If this sounds like a lot to take in, that’s kind of the point. Stalker is not an immediately accessible album by any stretch and takes dedication and repeated listens to start to peel back the layers and understand what is going on.

Tech metal/mathcore, call it what you want, has always been a genre that can excite or alienate in equal measure. As important in the scheme of extreme music as any number of other defining moments, Dillinger Escape Plan’s Calculating Infinity didn’t so much rip up the rule book with its jazz like approach to hardcore, it eviscerated it as they blazed a trial that reset the definitions of what heavy music could do. As loved as it is dismissed and misunderstood, it can be grating and unpredictable, or dazzle you with harmonic subtleties and melodic flourishes.

Bailey gives you these moments in spades over the course of the ten tracks; Full length Biography has dub moments of mania, awash with jarring guitar runs and then neo classical oases of calm, Spirit Waves feels like several pieces of technical brilliance colliding at once, whilst the vocals plead in agony, before What About Me unveils a beautiful drawn-out introduction and then gleefully smashes it to pieces.

it’s prog rock on gonzo steroids having a meth party with Hunter S Thompson…

Stalker is going to challenge you in the same way that Calculating Infinity or Strapping Young Lad’s City did. Granted it isn’t inventing a new genre here, but people who claim it’s all noise haven’t sat and listening to the moody atmosphere and heavy density of the stomping A Projection Of Me On You which is comparatively straight forward and recalls the same vibe as Footprints In The Thunder by Johnny Truant.

Even Utopia, which shares the band’s name swerves you, but this time because of the instrumental downbeat, uneasy doom juxtaposes the whirling chaos that surrounds it until angular and unsettling notes make you question what is going to happen next. It’s at once full of beauty and tension.

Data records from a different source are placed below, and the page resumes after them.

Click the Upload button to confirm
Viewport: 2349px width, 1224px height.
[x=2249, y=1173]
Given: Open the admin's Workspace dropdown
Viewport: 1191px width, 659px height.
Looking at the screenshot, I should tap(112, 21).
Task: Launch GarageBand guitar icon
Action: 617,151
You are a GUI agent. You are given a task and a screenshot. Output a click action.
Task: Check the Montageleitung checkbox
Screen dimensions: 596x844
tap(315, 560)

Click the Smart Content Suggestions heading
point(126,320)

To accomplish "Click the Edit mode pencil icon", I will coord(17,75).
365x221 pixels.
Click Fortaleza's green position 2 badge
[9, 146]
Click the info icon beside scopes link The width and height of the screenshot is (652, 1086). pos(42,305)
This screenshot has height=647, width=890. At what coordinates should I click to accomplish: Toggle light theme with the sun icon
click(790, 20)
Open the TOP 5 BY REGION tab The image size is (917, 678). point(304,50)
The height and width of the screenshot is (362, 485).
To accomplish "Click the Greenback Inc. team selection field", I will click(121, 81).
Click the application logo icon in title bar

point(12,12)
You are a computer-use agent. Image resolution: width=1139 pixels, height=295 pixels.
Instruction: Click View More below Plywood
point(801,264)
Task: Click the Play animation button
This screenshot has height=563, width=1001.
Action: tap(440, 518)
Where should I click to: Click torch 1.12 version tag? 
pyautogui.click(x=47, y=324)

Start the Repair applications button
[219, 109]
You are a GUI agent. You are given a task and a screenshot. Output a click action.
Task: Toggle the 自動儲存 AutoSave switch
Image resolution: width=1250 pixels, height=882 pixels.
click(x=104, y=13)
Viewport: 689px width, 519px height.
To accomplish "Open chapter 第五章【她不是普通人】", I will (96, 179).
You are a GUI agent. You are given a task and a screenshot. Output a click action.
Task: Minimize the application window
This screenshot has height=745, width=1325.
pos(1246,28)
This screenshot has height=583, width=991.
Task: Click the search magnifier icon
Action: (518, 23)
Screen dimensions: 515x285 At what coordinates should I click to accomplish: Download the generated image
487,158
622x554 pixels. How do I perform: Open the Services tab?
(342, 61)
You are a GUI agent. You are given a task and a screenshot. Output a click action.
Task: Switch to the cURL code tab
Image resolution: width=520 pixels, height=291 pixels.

It feels like a crime not to draw highlight to the various performers on this record, but that could be a review in itself. Reese on vocals however delivers a fittingly insane variety of textures, from coldly psychopathic, to bug eyed delusion and guttural emotion. Keeping step, and as bipolar as the music, he rages and wails, shrieks and roars over blast beats, shuffling grind, led marionette like by Bailey’s impressive and eye wateringly technical compositions.

When they produce something like Moscow Holiday with its sublime, rolling riffs and stoner like groove Utopia show you that all of the chaos, twisting and turning they’ve put you through has been done in a clinical and calculated manner, an exercise in in the exploration of psychosis through tone and structure.

When they smash you out of left field with the time changes, the tonal shifts and then drop into a whimsical piano run like on the opener and It’s Not The End (the last rack on the album) it’s prog rock on gonzo steroids having a meth party with Hunter S Thompson.

When confronted with Stalker I felt at times like a dog trying to play 3D chess. Much like Dillinger Escape Plan, Devin Townsend, The Mars Volta and some of their Dadaist/avant-garde/jazz like arrangements, Utopia exist to challenge the listener; to drag them kicking and screaming out of their comfort zone and provoke a visceral reaction.

Frankly Stalker is either going to have you run from it screaming or professing its genius. Which I suspect is exactly what Bailey wants.